__Instrução a__: Conte as linhas das entradas que contêm a palavra "Viewport", diferenciando maiúsculas de minúsculas, e informe apenas o número.

:::

Quando for conhecido o resultado da eleição norte-americana um novo ciclo político e econômico vai se iniciar no mundo. Os muros custam a cair. Mas terminam por desabar. A questão é para que lado este cenário vai se desmontar

André Gustavo Stumpf*

A eleição nos Estados Unidos começou nos 47 estados que permitem o voto pelo correio. Jimmy Carter, ex-presidente dos Estados Unidos, que recentemente completou 100 anos, fez sua escolha e não pediu segredo: votou em Kamala Harris, democrata, como ele. A questão dos que se preocupam com a democracia norte-americana, uma experiência de governo com mais de 200 anos, é afastar o perigo fascista de Donald Trump, que, além de propagandear ideias autoritárias, está começando a viver dificuldades típicas de quem está próximo dos 80 anos.

:::

__Instrução b__: Redigite sem nenhuma alteração a parte do trecho sobre a eleição norte-americana que começa nas palavras "A eleição nos" e termina depois de "dos 80 anos.".

__Entradas apresentadas__:
:::

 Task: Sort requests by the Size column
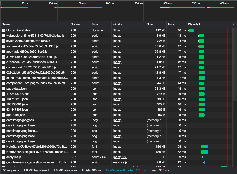[x=150, y=24]
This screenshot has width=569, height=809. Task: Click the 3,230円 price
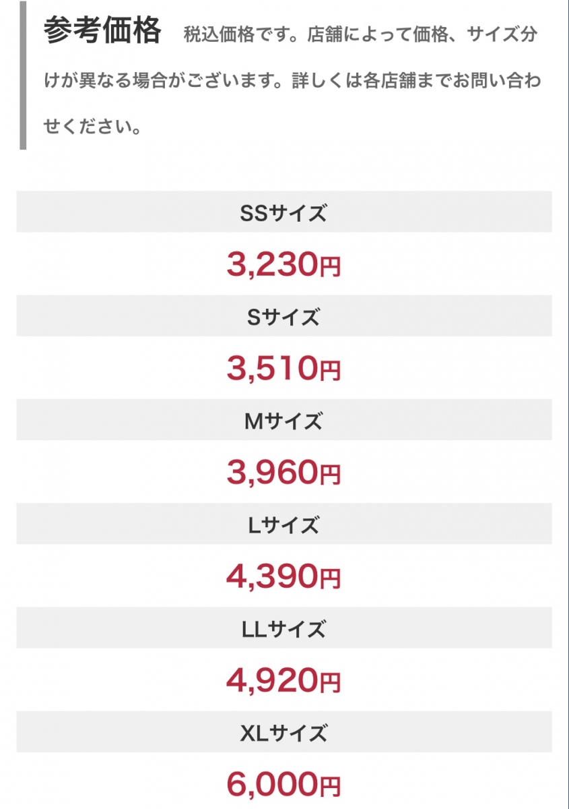283,266
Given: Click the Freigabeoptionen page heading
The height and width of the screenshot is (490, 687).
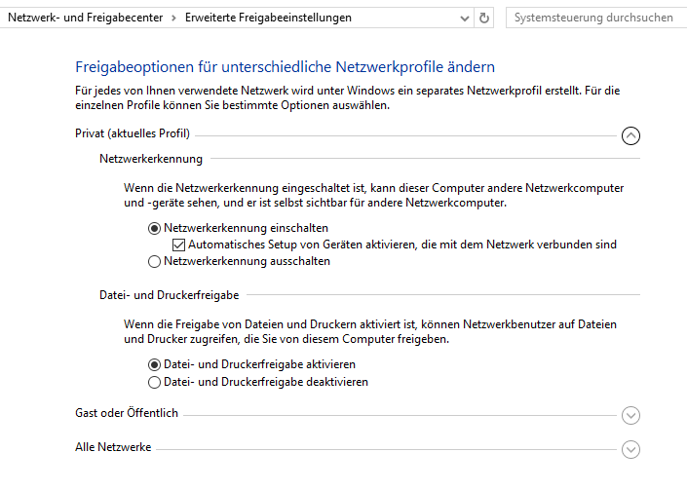Looking at the screenshot, I should click(285, 67).
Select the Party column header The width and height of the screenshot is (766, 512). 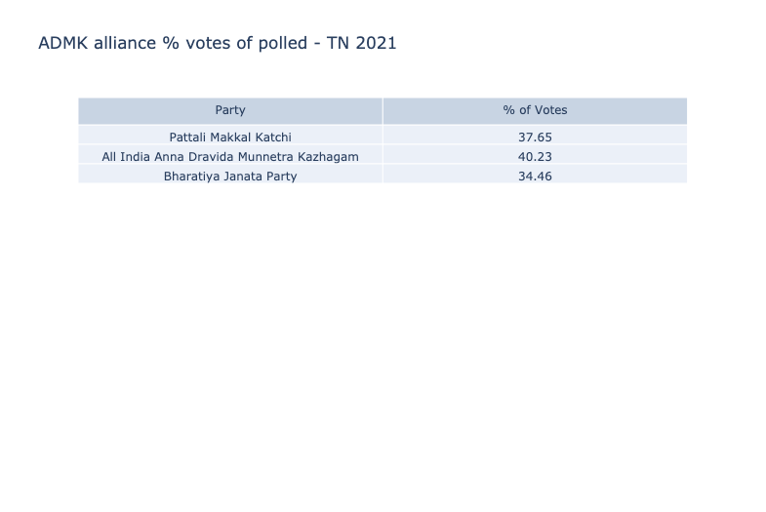(230, 110)
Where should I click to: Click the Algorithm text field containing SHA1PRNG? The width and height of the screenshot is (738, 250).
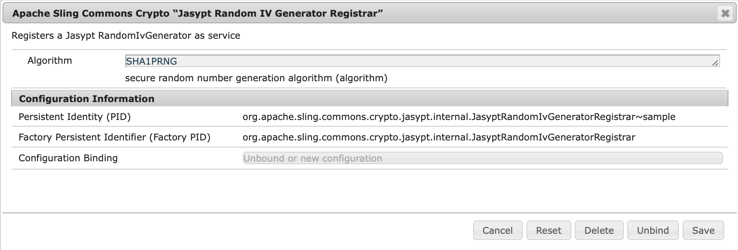416,61
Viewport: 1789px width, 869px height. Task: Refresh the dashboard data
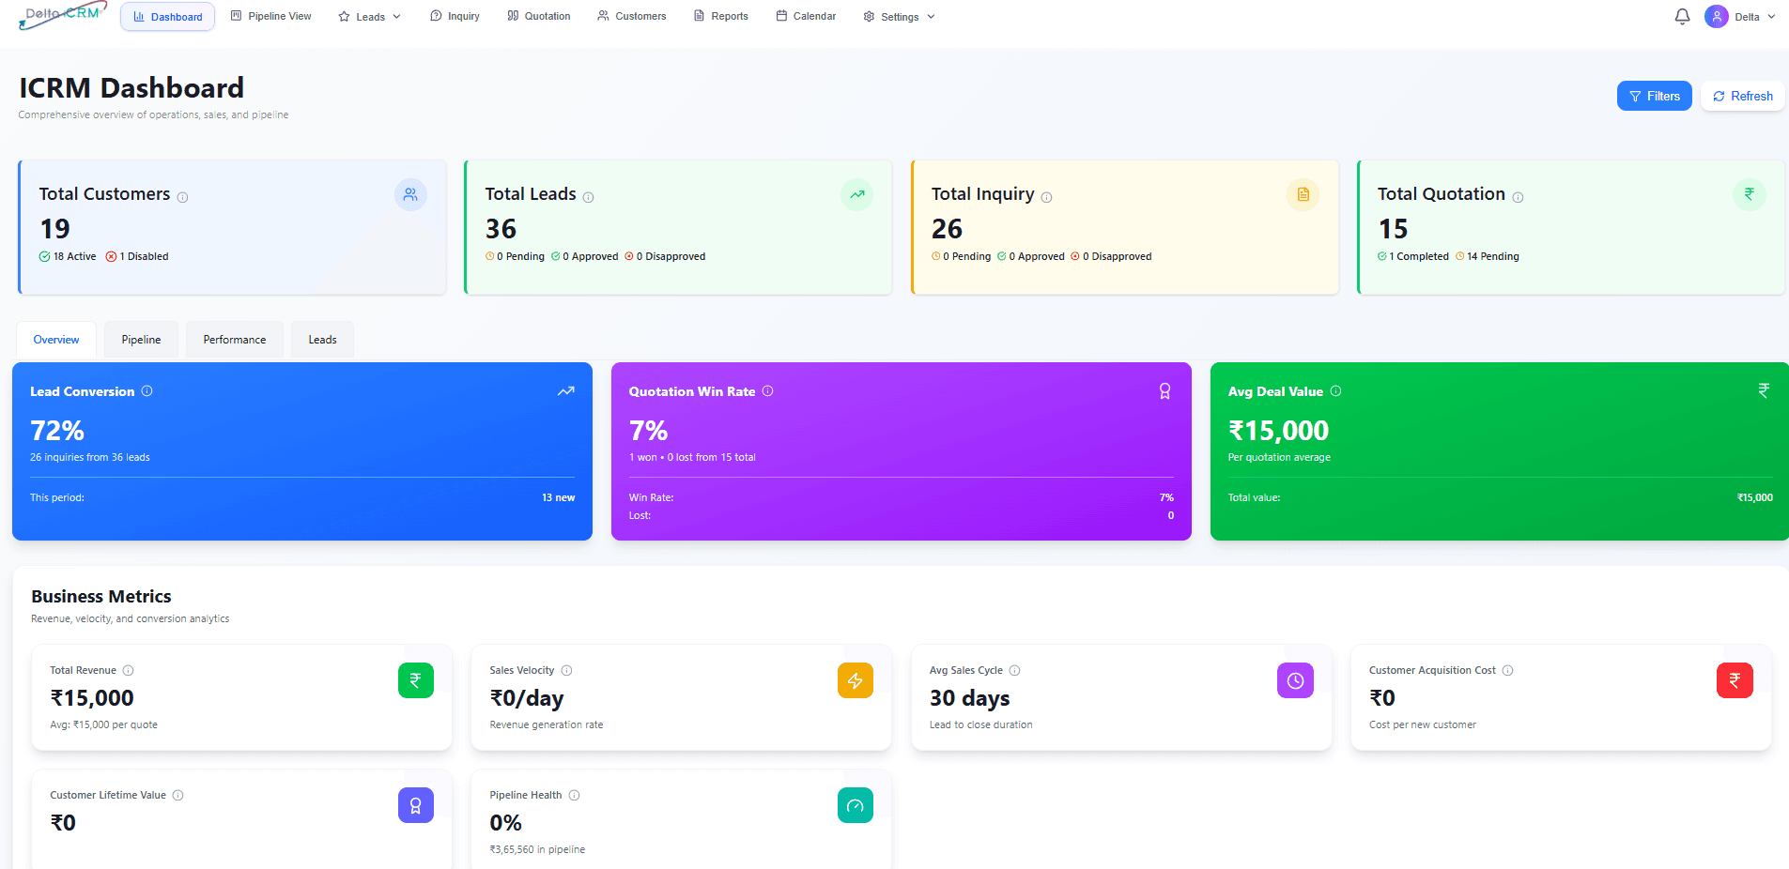[1742, 96]
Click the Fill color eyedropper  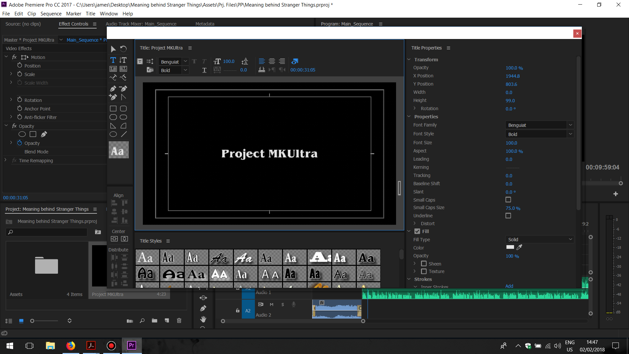(519, 247)
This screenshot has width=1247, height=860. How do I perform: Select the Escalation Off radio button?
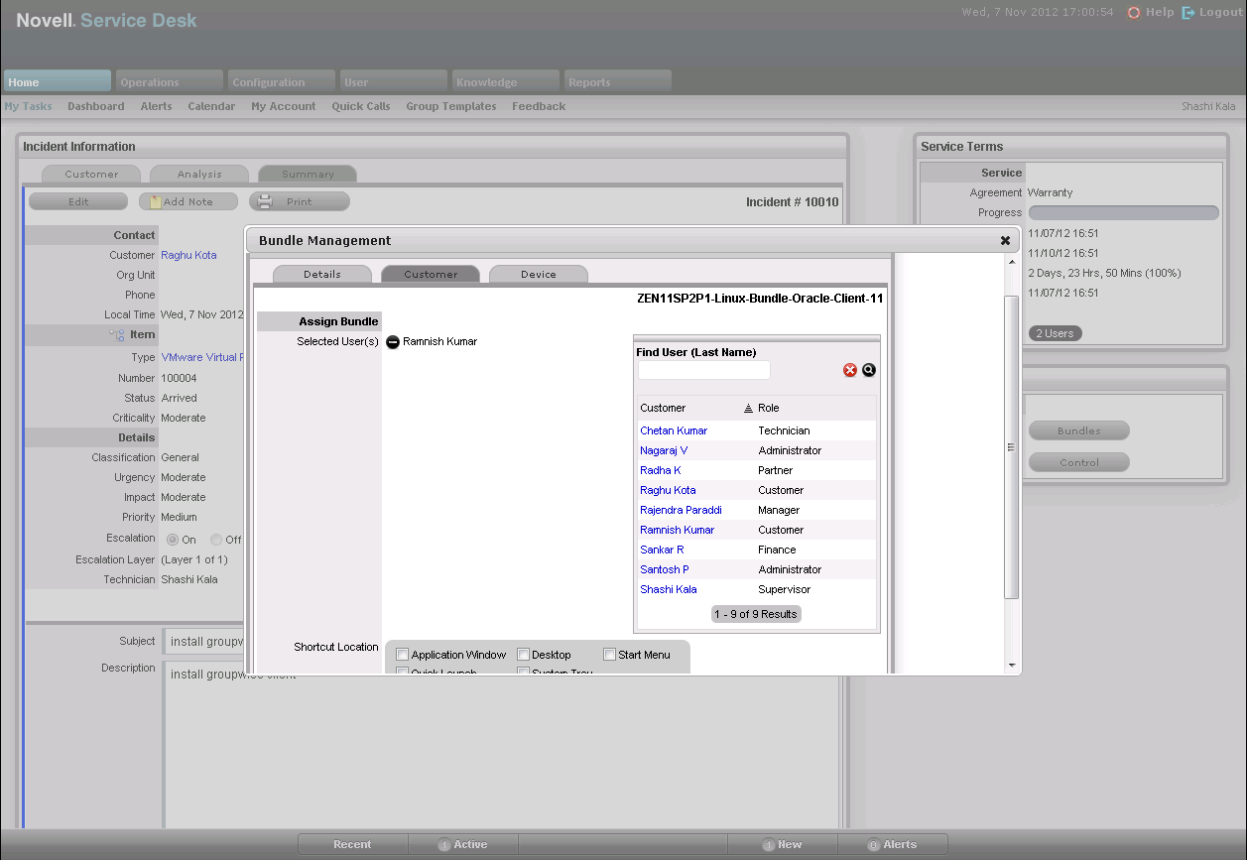[216, 540]
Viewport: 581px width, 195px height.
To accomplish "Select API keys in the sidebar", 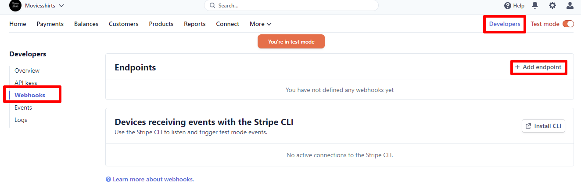I will (x=26, y=83).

:::

__Resposta da tarefa a__: 2

__Resposta da tarefa b__:
A eleição nos Estados Unidos começou nos 47 estados que permitem o voto pelo correio. Jimmy Carter, ex-presidente dos Estados Unidos, que recentemente completou 100 anos, fez sua escolha e não pediu segredo: votou em Kamala Harris, democrata, como ele. A questão dos que se preocupam com a democracia norte-americana, uma experiência de governo com mais de 200 anos, é afastar o perigo fascista de Donald Trump, que, além de propagandear ideias autoritárias, está começando a viver dificuldades típicas de quem está próximo dos 80 anos.